■ ТЕКСТ ДЛЯ ЧТЕНИЯ
....

Начнем рассмотрение со сказочных сюжетов, общих для ительменов и коряков, а также встречающихся в фольклоре народов Сибири и Дальнего Востока. Обратимся к сюжету, в основе которого — неожиданная встреча медведя и человека. Чаще всего заблудившийся в лесу (тундре) охотник (иногда пастух) случайно попадает в берлогу к медведю, медведице или семье медведей. Варианты данных сюжетов указывают, что во всех случаях медведи спасают человека (охотника, пастуха), выступая в роли его охранителей. А иногда звери жертвуют собой. Так, в одном из вариантов медведь отрывает часть своего бедра, тем самым спасая человека от голодной смерти. После совместной спячки медведь всегда отправляет охотника домой: обладая тайным знанием, зверь точно знает, где живет этот человек, тогда как охотник все забывает. Финалы таких сказок часто заканчиваются эпизодом охоты: всегда убивает
медведя тот самый охотник, который спал с ним в берлоге. Он узнает своего друга-медведя по «высохшему бедру» [Чавчувенские и нымыланские 1936, 3].

....

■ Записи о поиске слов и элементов
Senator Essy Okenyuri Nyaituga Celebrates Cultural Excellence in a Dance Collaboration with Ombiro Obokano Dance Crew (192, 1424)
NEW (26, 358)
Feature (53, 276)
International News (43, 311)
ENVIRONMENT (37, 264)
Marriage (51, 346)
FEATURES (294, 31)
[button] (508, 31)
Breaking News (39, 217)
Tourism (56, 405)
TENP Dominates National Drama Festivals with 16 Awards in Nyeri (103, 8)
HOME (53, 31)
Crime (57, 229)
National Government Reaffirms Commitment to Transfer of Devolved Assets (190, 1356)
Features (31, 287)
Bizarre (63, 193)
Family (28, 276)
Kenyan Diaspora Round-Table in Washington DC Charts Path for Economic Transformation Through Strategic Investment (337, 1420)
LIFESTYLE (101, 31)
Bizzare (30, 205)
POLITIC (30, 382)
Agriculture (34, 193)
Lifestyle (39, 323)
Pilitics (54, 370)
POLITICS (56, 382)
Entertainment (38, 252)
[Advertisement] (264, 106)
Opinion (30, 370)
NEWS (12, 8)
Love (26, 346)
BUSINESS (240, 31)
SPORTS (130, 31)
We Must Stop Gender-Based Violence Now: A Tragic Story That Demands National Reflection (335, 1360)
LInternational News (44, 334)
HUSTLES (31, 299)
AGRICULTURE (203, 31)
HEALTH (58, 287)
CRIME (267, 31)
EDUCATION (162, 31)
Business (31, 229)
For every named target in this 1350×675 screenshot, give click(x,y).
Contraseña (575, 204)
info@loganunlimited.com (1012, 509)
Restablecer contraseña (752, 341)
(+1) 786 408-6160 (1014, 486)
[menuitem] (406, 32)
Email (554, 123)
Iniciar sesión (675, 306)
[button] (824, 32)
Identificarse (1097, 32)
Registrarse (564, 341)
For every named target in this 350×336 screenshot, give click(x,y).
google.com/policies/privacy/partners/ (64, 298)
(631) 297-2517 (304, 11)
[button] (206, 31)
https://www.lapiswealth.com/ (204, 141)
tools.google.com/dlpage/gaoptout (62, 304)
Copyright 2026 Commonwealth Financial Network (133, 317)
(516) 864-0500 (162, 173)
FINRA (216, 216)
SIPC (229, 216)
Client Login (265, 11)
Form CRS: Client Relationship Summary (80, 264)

....

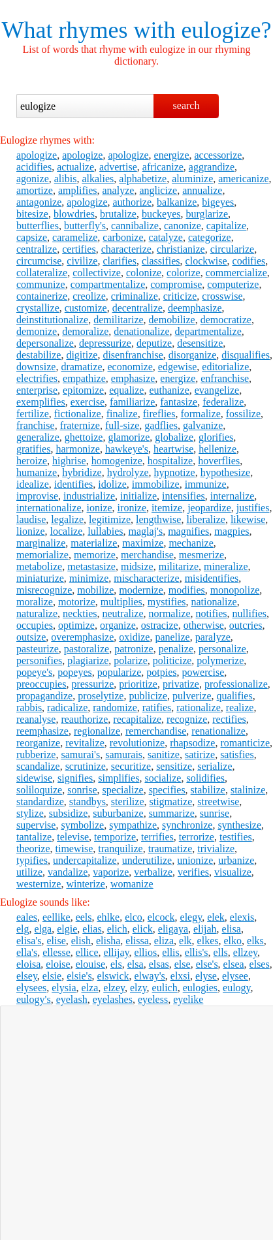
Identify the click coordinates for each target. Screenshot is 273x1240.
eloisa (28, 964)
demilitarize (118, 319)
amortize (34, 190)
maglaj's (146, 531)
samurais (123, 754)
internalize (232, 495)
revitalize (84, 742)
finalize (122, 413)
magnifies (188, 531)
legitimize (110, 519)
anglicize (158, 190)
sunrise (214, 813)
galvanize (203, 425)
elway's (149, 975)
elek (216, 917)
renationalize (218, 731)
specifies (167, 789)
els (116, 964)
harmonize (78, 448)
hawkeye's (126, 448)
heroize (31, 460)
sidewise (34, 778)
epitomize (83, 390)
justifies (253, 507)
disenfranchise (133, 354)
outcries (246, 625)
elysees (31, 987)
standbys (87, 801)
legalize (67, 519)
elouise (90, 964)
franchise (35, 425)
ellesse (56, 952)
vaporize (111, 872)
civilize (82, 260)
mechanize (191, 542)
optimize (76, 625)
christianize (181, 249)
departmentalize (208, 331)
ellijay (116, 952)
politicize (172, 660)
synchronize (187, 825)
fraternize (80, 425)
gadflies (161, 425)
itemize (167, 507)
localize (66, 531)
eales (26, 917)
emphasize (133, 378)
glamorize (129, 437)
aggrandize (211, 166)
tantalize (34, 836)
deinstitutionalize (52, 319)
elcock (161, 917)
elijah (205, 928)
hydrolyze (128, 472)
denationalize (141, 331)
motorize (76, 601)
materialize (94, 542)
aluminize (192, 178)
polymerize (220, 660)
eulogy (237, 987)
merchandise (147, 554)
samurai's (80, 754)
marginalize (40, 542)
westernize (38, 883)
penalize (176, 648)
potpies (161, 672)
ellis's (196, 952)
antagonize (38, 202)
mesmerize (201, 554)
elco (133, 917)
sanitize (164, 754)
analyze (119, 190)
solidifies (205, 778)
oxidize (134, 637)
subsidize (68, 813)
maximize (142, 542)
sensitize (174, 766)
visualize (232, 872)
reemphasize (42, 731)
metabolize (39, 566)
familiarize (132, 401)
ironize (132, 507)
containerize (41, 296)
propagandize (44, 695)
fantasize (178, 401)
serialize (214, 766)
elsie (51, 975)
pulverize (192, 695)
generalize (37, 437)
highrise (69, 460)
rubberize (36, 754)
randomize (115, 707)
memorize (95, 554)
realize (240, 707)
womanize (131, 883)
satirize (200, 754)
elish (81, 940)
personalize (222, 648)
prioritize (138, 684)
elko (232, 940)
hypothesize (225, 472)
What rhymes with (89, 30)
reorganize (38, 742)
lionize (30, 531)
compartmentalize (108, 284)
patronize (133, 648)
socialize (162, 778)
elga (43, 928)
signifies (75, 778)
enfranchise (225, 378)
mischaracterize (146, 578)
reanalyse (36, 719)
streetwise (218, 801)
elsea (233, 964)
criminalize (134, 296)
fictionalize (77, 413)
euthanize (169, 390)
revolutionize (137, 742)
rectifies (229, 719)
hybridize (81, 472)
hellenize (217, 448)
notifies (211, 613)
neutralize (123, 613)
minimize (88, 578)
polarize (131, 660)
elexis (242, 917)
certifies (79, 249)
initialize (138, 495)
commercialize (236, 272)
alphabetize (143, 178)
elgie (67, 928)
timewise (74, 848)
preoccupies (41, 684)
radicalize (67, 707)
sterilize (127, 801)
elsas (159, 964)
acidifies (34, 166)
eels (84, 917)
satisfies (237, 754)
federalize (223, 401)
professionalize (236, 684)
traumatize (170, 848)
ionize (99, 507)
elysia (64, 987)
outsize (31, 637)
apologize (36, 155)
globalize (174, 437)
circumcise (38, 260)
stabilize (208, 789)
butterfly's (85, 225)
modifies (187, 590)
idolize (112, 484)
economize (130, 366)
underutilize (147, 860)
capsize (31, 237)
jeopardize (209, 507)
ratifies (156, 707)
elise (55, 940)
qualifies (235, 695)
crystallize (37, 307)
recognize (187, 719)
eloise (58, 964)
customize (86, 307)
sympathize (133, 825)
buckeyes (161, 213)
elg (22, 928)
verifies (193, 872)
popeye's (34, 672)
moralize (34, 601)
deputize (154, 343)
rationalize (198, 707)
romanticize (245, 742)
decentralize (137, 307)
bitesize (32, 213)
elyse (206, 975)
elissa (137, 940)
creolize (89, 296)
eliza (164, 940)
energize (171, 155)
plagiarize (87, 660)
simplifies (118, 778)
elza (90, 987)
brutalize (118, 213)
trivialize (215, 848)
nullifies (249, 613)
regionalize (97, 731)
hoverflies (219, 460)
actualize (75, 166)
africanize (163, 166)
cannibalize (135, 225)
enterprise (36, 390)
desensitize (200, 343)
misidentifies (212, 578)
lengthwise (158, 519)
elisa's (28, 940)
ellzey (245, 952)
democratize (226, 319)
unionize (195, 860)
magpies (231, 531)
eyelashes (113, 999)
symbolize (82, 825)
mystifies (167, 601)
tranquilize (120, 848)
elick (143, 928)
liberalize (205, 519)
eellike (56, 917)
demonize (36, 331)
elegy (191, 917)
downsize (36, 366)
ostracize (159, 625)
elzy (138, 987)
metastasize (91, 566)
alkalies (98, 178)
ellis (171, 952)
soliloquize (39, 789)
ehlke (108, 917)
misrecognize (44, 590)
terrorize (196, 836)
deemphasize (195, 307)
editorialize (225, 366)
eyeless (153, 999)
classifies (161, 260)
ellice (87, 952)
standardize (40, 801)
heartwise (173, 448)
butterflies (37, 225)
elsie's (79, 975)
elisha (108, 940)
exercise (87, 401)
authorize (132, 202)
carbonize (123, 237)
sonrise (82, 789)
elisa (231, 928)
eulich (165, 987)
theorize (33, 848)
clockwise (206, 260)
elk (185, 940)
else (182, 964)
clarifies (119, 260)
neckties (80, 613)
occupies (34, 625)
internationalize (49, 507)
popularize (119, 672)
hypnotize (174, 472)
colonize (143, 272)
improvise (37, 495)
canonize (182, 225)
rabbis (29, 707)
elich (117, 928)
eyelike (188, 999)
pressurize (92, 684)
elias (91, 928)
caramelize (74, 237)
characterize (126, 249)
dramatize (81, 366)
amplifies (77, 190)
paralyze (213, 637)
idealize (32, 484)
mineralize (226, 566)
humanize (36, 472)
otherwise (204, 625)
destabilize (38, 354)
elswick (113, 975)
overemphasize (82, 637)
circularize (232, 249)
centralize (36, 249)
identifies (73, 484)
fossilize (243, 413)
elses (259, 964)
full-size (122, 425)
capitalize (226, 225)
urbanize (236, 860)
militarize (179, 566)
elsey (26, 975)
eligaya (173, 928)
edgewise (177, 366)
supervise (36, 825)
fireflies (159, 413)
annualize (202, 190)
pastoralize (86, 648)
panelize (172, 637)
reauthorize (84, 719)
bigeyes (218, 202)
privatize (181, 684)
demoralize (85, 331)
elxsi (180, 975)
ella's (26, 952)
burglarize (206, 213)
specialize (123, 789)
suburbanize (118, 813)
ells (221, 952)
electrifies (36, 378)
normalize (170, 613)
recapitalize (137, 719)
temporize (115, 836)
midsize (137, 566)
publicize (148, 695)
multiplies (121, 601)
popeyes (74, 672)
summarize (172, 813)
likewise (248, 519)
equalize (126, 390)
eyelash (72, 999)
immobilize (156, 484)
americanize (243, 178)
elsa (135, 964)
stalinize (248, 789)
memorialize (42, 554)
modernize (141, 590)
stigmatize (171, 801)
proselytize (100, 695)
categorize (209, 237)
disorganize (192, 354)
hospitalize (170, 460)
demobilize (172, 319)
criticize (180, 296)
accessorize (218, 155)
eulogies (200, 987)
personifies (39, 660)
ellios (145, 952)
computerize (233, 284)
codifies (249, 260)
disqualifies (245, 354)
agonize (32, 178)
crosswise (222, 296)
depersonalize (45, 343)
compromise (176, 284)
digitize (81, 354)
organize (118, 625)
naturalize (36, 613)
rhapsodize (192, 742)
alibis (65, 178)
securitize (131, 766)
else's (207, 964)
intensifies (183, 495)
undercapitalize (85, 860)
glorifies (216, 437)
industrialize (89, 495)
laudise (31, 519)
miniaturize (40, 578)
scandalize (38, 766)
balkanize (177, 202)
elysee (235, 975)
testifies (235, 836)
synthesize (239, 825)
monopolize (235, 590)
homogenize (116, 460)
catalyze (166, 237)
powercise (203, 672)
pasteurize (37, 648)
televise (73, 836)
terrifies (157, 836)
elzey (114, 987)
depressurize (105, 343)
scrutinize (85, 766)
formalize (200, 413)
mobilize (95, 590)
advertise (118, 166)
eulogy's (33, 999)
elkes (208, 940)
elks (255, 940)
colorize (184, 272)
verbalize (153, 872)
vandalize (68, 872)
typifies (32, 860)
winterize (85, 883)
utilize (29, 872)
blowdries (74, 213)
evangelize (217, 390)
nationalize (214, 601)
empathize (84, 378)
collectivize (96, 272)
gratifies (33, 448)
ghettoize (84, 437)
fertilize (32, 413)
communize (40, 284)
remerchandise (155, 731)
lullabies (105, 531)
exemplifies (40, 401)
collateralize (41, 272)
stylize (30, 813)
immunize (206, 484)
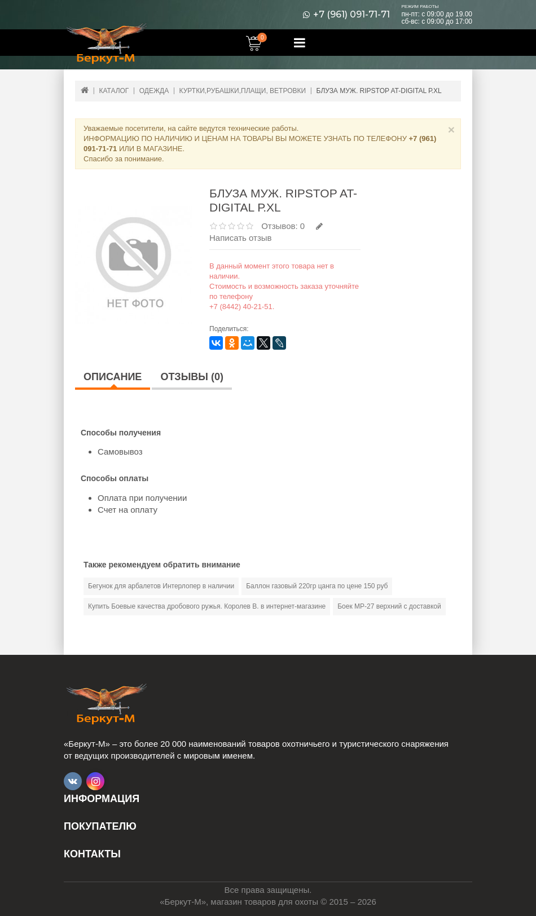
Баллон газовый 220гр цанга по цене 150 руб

....

■ ВЫПОЛНИТЕ ЗАДАНИЯ
a) Как, согласно тексту для чтения, охотник в финале сказки узнает медведя, с которым спал в берлоге?
b) Опираясь на текст для чтения, объясните, почему после совместной спячки охотника домой отправляет именно медведь.
c) Перечислите всех, к кому, по тексту для чтения, может случайно попасть в берлогу заблудившийся охотник.

■ ОТВЕТЫ К ЗАДАНИЯМ
a) По «высохшему бедру».

b) Медведь обладает тайным знанием и точно знает, где живет этот человек. Охотник же все забывает.

c) К медведю, к медведице, к семье медведей.